According to another classification, there are three stages of hemorrhage in the ventricles of the brain:

  1. Subepindeminal - hemorrhage under the layer of tissue lining the internal cavity of the ventricle. It occurs in premature babies and is characterized by the absence of neurological symptoms.
  2. Subepindamal-intraventricular hemorrhage into the ventricular cavity. It occurs in premature babies and is accompanied by a state of shock, respiratory tract pathology (the child cannot breathe independently), increased intracranial pressure, convulsions, and in some cases coma.
  3. Subepindeminal-intraventricular-periventricular is a hemorrhage in which not only the ventricle is saturated with blood, but also the tissue that surrounds it. It is observed in premature babies. This stage is characterized by shock, convulsions, respiratory tract pathologies, increased intracranial pressure, and dysfunction of the brain stem.
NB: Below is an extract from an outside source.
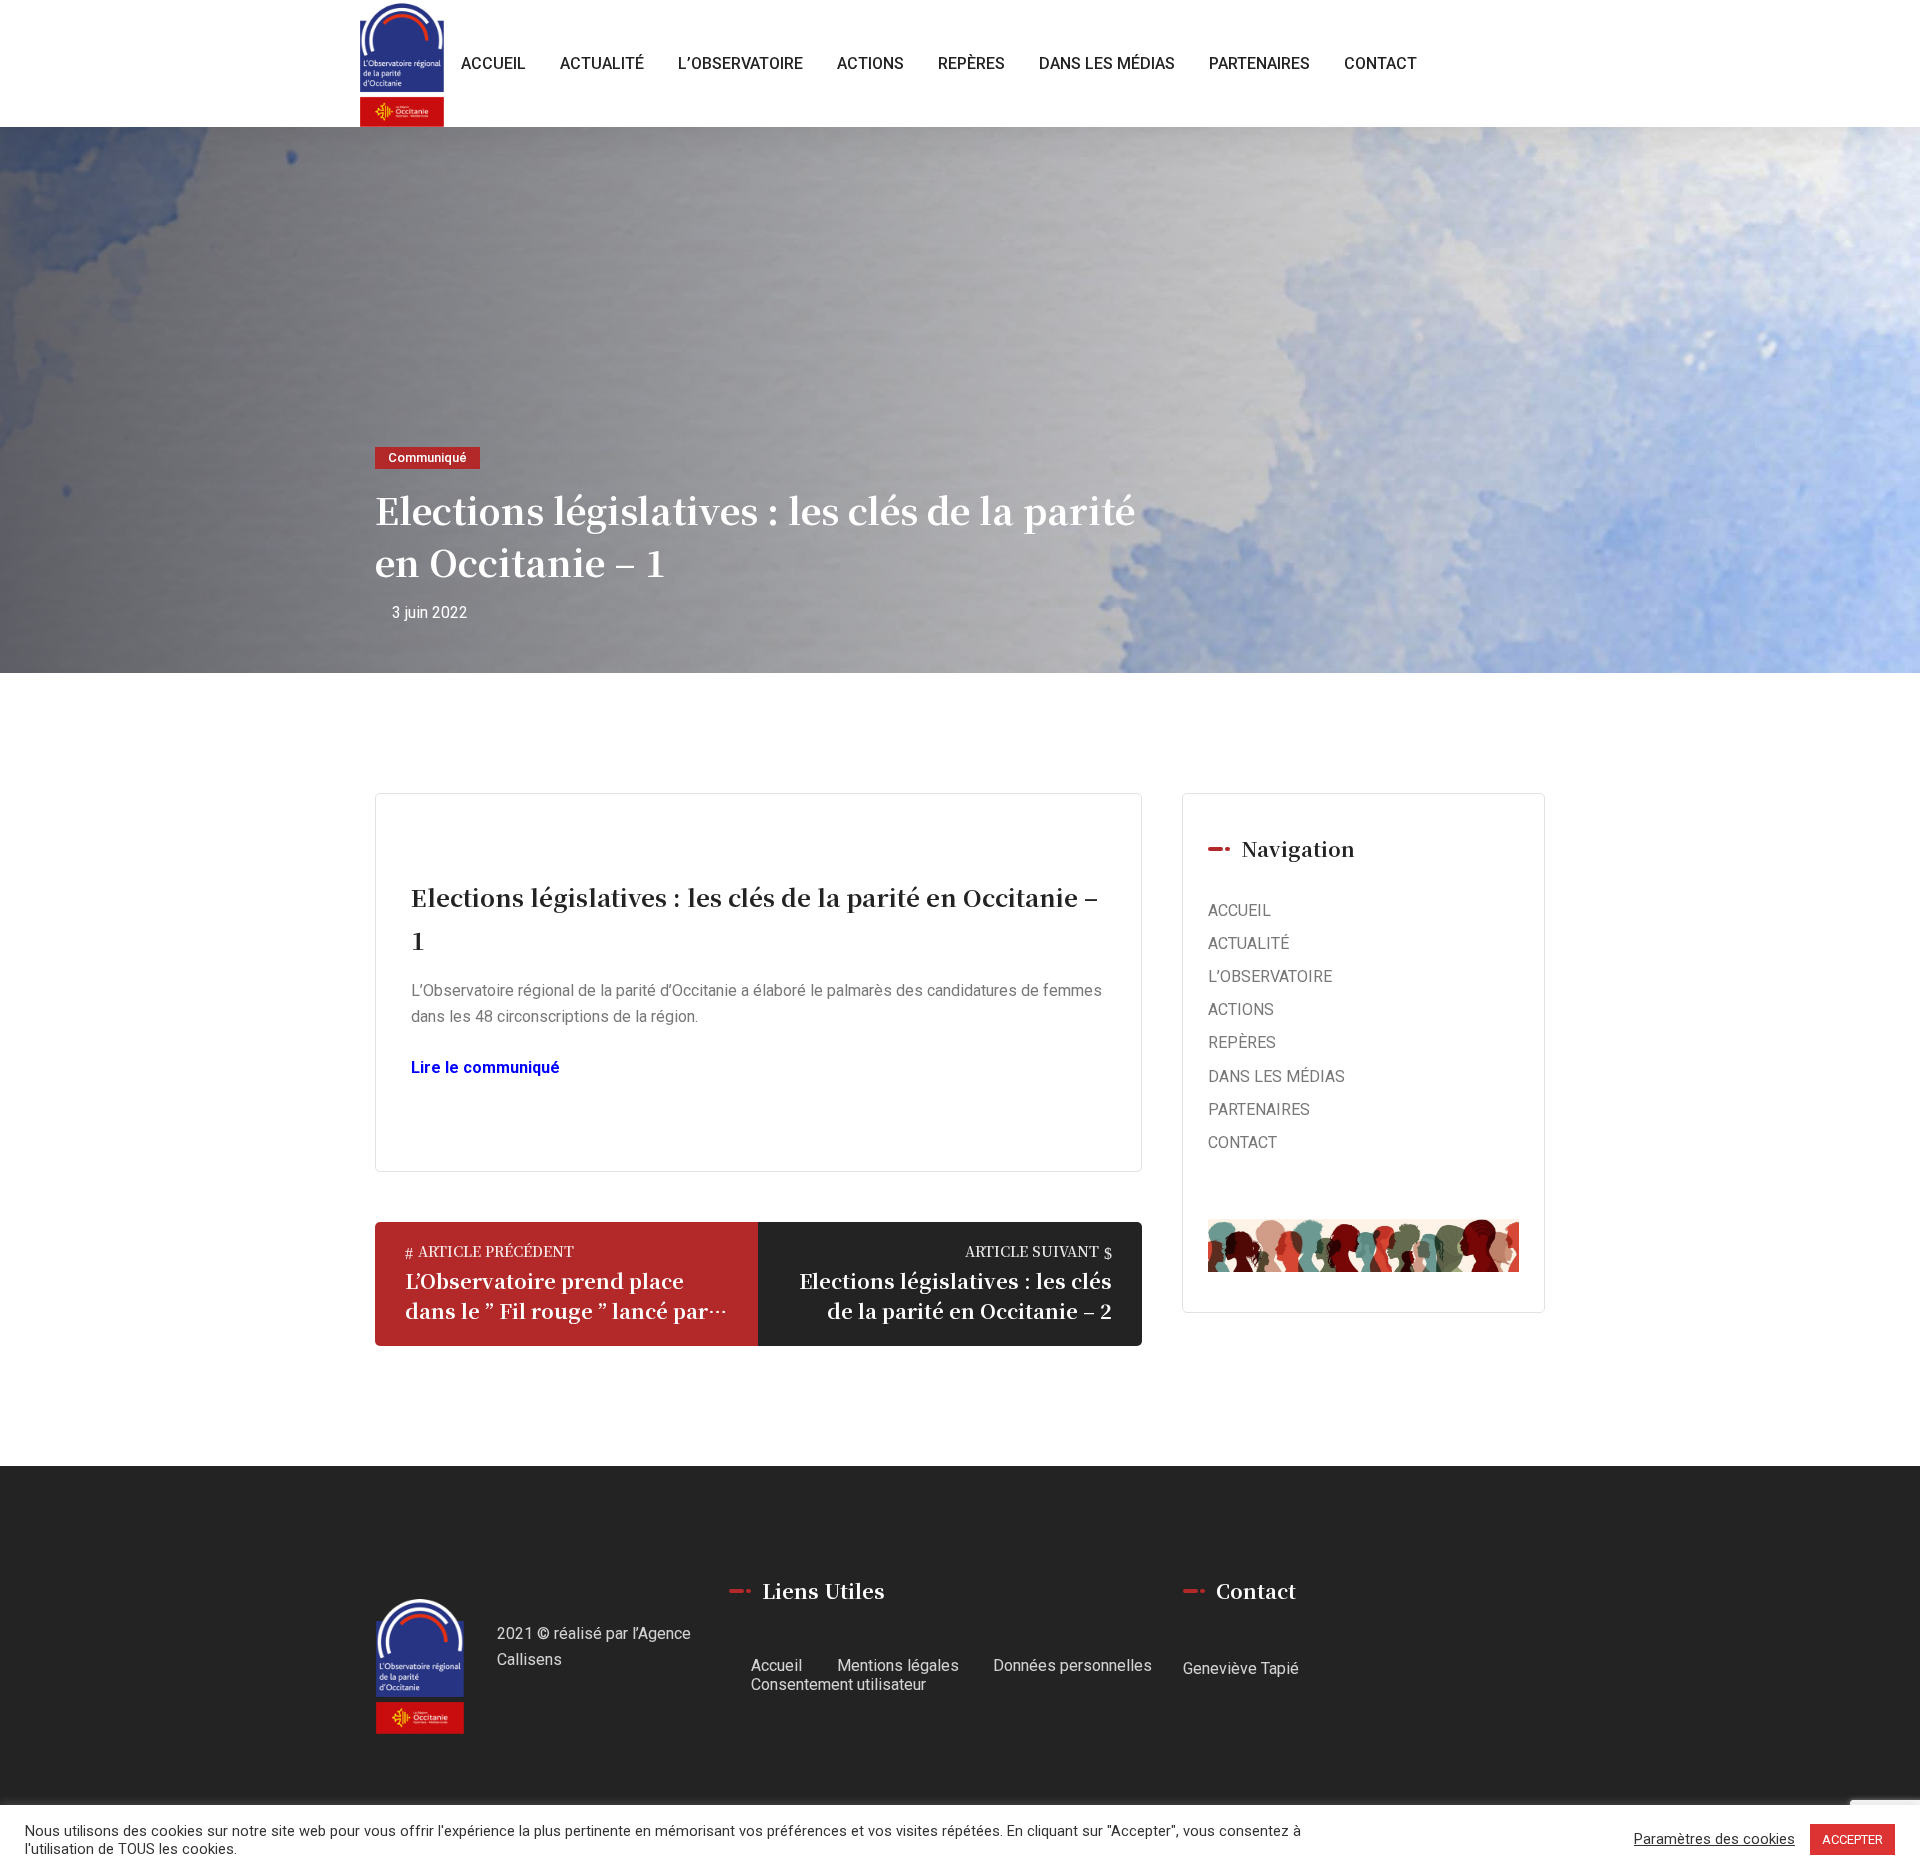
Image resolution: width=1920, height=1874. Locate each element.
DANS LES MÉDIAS (1107, 63)
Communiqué (427, 457)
Symptoms of various etiological types of SAH

With aneurysmal subarachnoid hemorrhage, periods are distinguished:

1. Latent

2. Prodromal - local or “migraine” headache, dizziness, which may be accompanied by photophobia, vomiting, diplopia, blurred vision and consciousness, and short-term stiff neck.

3. Hemorrhagic - damage to the II, III, V, VI pairs of the cranial nerve, short-term speech disorders, sensitivity, epileptic seizures or status with transient pyramidal symptoms, clinic of sphenoidal fissure syndrome, transient ischemic attack. Hypothalamic disorders: vasomotor disorders (pallor of the skin, increased blood pressure, tachycardia, hyperthermia, increased breathing, total vasospasm), catabolic (hyperglycemia, azotemia), neurodystrophic (papules, blisters, maceration, ulcerations, bedsores, cachexia in the last 2-3 weeks of illness).

The hemorrhagic period has 3 phases:

1) initial – the first three days after aneurysmal hemorrhage,

2) expanded – up to 1 month after aneurysmal hemorrhage;

3) outcome phase:

√ with a compensated course of the hemorrhagic period, regression of pathological symptom complexes occurs with the patient’s recovery;

√ with a subcompensated course, persistent organic damage to the brain occurs;

√ with a decompensated course, irreversible structural multiorgan changes develop, leading to death.

4. Period of recurrence of subarachnoid hemorrhage.

5. Residual or post-hemorrhagic period.